Beim Festakt sind auch Bundespräsident Frank-Walter Steinmeier und Berlins Regierender Bürgermeister Michael Müller mit Grußworten angekündigt. Die Nähe zur Politik nutze das Orchester immer wieder, um zu betonen, wie wichtig Kultur für die Gesellschaft ist. Die Staatskapelle habe immer eine unglaubliche Nähe zur Macht gehabt, sagt Schulz. Alle Beteiligten bewahrten sich dennoch ihren unabhängigen Geist.
"Die Staatskapelle musste alle möglichen Krisen durchleben", erzählt Schulz. Sie hat mehrere politische und gesellschaftliche Umwälzungen überstanden, darunter den Dreißigjähriger Krieg, den Einmarsch Napoleons und zwei Weltkriege.
Gegründet wurde sie 1570 mit nur sechs Musikern als Hofkapelle. Insofern spiegele sich in ihr auch die Entwicklung der bürgerlichen Kultur und eine lange Musikgeschichte wider.

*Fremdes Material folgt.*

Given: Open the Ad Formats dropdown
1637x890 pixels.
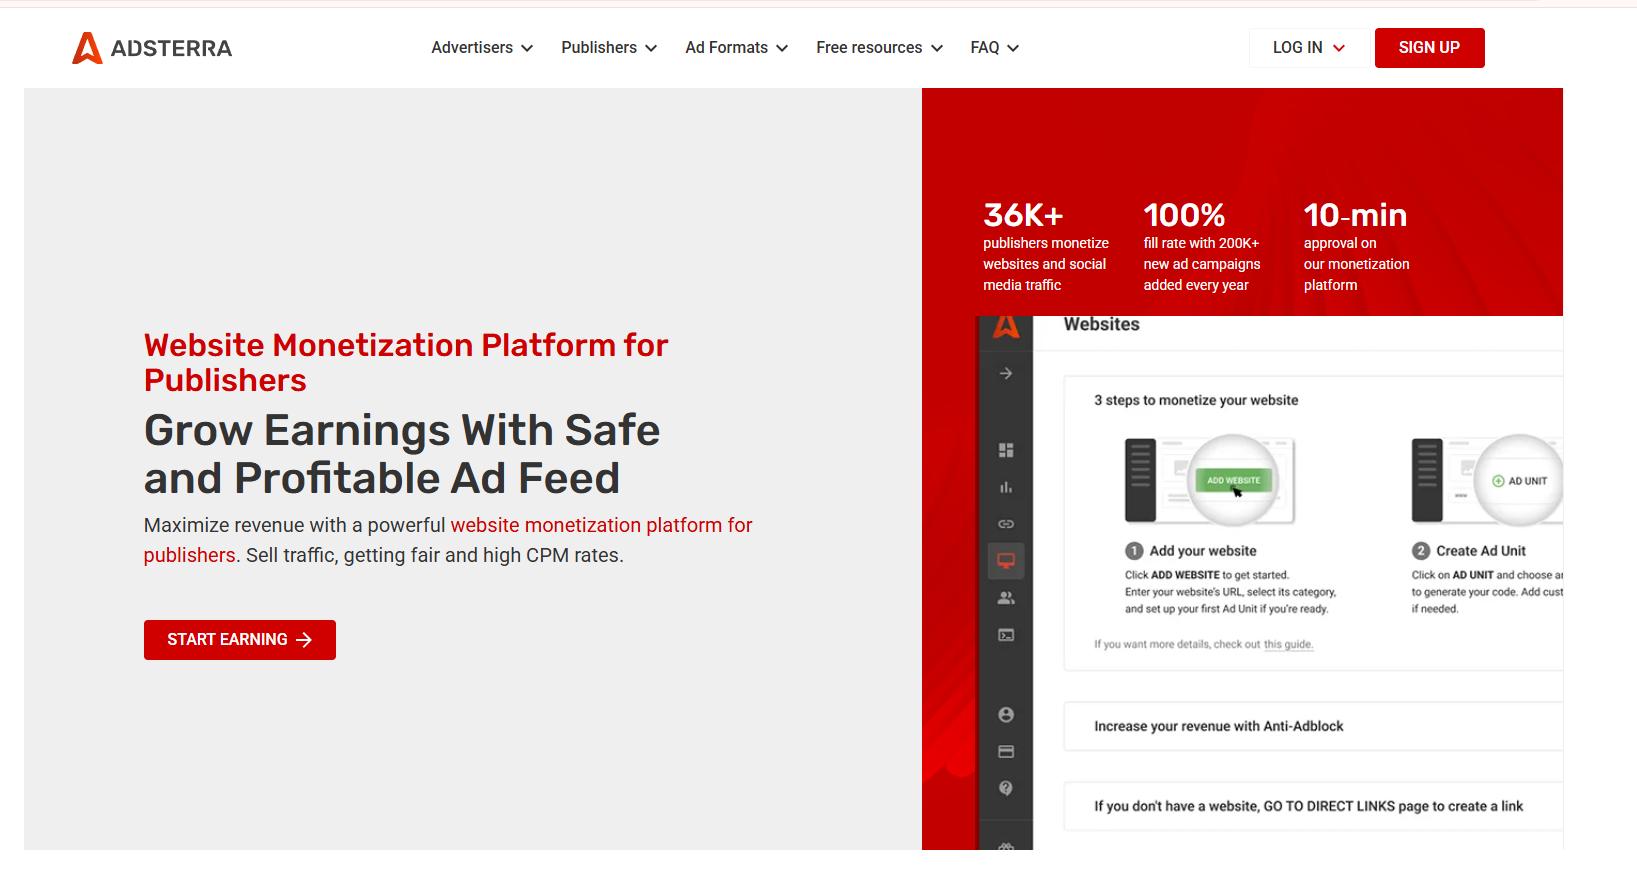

Die Sinfonik, wie wir sie heute kennen, habe damals noch nicht existiert.
Guckkastenblatt mit Kupferstich der Berliner Staatsoper Unter den Linden um 1750.
Seit 1742 residiert die Staatskapelle Berlin in der Staatsoper Under den Linden, hier auf einem Guckkastenblatt um 1750.© Picture Alliance / akg-images / Georg Balthasar Probst
In den vergangenen Jahrhunderten habe sich die Staatskapelle Berlin stets ihren Charakter bewahrt, meint Schulz. "Ich glaube fest daran, dass der Klang eines Orchesters nichts vergisst und alle Einflüsse da hängen bleiben." Der dunkle Klang, das dichte Spiel, die Legatokultur, wenn man dies höre, wisse man sofort: Das ist die Staatskapelle Berlin.

Eigener Klang

Der Umstand, dass es sich bei der Staatskapelle einerseits um ein Symphonie- und andererseits um ein Opernorchester handele, habe sehr zu diesem charakteristischen Klang beigetragen, so Schulz. Das Orchester sei in beiden Bereichen zu Hause. Dadurch, dass es Teil des singenden Spiels an der Oper sei und auf Gesang reagieren müsse, habe das Orchester weder etwas Schrilles noch sei zu laut, meint der Intendant.
Vogelperspektive des Bebelplatzes mit Publikum vor einer Open-Air-Bühne.
Die Open-Air-Reihe "Staatsoper für alle" findet seit 2007 auf dem Bebelplatz statt.© Imago / POP-EYE / Christina Kratsch
Seit 30 Jahren prägt mittlerweile Daniel Barenboim als Generalmusikdirektor das Orchester. Anfang der 1990er-Jahre übernahm er das Orchester und machte es auch im Ausland bekannter. Er ist Dirigent auf Lebenszeit und hat großen Einfluss auf die Entwicklung der Staatskapelle gehabt. Schulz betont, Barenboim habe das Orchester in besonderer Weise geformt und die Neugier auf neue Kompositionen gefördert.
Doch Barenboim ist nicht unumstritten. Musiker sprachen immer wieder von einem Klima der Angst im Orchester und von Wutausbrüchen des Dirigenten.
"Ich glaube, so ein Orchester ist wie eine Familie. Da gibt es Konflikte, da gibt es Streit. Wichtig ist, dass man direkt damit umgeht. Das geschieht auch", sagt Schulz abschließend knapp.